Extracted information —
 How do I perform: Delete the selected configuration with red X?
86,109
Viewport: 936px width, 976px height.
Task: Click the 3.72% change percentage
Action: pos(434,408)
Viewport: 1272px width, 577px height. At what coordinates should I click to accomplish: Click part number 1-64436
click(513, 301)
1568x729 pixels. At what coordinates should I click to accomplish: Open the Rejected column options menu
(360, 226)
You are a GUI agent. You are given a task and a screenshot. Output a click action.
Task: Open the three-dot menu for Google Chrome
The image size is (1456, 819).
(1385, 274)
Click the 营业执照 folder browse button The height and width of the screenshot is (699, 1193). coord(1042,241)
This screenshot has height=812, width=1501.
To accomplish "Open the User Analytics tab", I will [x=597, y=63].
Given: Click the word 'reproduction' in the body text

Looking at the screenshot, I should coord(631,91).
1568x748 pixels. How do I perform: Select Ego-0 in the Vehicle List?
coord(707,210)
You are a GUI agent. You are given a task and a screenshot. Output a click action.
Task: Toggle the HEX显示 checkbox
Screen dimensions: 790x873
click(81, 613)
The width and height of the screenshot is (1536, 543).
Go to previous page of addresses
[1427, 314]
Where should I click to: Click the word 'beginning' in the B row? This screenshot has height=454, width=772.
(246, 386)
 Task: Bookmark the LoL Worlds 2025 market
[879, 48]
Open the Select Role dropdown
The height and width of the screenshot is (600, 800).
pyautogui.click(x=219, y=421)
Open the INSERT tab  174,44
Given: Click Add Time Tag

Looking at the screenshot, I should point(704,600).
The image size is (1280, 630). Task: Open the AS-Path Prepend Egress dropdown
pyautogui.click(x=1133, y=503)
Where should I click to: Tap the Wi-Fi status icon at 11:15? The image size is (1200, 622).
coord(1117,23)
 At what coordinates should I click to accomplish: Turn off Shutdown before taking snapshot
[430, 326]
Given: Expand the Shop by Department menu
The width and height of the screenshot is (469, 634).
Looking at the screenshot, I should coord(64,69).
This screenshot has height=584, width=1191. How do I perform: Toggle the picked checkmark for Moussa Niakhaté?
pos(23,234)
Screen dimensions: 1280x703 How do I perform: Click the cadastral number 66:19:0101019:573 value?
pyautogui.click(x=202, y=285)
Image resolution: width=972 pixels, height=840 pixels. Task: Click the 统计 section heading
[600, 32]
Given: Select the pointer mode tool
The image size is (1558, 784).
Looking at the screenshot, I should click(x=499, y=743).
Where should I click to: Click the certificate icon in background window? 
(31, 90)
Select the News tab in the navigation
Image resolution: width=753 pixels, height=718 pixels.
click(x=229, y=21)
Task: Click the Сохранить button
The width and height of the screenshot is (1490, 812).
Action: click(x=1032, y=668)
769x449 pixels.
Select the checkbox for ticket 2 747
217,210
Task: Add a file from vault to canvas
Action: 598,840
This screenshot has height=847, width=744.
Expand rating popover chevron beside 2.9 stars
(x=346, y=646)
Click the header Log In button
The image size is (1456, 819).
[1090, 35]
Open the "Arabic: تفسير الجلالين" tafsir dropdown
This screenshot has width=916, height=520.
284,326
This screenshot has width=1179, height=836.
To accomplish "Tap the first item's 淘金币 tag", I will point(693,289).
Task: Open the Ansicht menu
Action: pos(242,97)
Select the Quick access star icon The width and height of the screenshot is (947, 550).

Task directions —
What is wanted is the number of lines holding "button" in the entries. Nothing else should be given.

Output below —
3